Inject into a column packed with G-50, perform chromatography with the same buffer, and collect the eluate.
It was fractionated into 2.5 ml portions. Blue bands due to copper bleomycin were eluted in fractions 18-24 and 48-65, respectively. Fractions 18 to 24 simultaneously exhibited protein-derived absorption at 280 nm, indicating the formation of a conjugate. Fractions 18 to 24 were dialyzed against water overnight and then lyophilized to obtain 43 mg of a blue powder of bleomycin-BSA conjugate.
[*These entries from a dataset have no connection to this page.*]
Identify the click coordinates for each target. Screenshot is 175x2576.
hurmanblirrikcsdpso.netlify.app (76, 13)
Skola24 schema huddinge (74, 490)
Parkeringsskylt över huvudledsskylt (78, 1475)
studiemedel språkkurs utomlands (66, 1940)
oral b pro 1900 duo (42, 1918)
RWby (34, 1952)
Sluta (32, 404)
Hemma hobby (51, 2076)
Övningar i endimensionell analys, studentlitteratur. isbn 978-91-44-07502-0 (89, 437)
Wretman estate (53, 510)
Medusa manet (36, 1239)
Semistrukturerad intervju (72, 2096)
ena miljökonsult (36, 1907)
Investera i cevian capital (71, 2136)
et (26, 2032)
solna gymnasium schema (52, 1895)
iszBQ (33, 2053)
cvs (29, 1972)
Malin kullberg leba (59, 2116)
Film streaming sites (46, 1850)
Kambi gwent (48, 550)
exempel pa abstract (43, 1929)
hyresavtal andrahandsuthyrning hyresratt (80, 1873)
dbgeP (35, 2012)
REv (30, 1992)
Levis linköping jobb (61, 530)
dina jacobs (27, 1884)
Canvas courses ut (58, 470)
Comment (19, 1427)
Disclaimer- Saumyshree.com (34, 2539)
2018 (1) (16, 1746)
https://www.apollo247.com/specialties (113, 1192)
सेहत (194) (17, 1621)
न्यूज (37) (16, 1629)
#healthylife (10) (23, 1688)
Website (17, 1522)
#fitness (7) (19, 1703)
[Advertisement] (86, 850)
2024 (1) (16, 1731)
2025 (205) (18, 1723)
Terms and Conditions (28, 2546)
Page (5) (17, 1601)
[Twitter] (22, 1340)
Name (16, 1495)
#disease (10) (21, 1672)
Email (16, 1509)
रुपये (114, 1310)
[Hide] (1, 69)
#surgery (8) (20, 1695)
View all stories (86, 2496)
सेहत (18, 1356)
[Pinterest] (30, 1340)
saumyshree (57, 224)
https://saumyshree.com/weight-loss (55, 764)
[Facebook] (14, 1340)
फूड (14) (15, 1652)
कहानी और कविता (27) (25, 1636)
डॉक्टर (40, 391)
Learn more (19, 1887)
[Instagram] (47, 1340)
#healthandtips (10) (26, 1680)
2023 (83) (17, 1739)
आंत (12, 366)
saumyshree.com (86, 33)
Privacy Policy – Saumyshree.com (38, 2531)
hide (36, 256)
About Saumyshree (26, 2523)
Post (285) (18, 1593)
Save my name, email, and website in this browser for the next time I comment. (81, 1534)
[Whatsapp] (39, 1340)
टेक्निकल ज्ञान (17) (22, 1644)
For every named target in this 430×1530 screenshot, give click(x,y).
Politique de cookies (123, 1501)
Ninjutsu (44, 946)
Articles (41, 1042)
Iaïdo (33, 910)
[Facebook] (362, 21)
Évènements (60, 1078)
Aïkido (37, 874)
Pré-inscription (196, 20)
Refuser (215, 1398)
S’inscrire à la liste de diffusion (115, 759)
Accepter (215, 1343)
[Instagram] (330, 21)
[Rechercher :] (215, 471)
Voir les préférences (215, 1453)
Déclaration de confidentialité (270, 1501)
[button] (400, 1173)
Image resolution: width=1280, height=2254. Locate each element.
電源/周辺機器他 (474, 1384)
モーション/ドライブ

E1%/1cm of this material at 280nm is
It was 23.9. BSA, and bleomycin
When the number of bonds was calculated using the respective E1% values at 280 nm, 6.6 and 105.6, 8.4 molecules of bleomycin were bound per 1 molecule of BSA. Also, 32mg of compound 2 for 53mg of BSA
(Bleomycin/BSA molar ratio = 1:25) was used to carry out the reaction, and 40 mg of the conjugate was obtained. E1%/1cm of this product at 280nm is 12.61
2.6 molecules of bleomycin were bound per molecule of BSA. b) In the same manner as in 2)-a), 23 mg of BSA was reacted with 23 mg of compound 9, and as a result of purification, 21 mg
The conjugate was obtained. At 280nm of this
E1%/1cm was 3.31, and according to the same calculation as in a), 15.1 molecules of bleomycin were bound per molecule of BSA.

Claims (1)

[Claims] 1 General formula [BX] -NH-A-NR _2-o -(CH ₂ Y) _o [In the formula, [BX] represents a residue obtained by removing the hydroxyl group from the carboxyl group of bleomycin acid, A is a lower alkylene or an alkylene bonded through a nitrogen atom, R is H or an alkyl substituted with alkyl or phenyl, Y is a carboxyl group or a reactive derivative thereof, and n is 1 or 2. A method for producing a bleomycin protein or polypeptide conjugate, which comprises condensing the represented bleomycin derivative with a protein or polypeptide.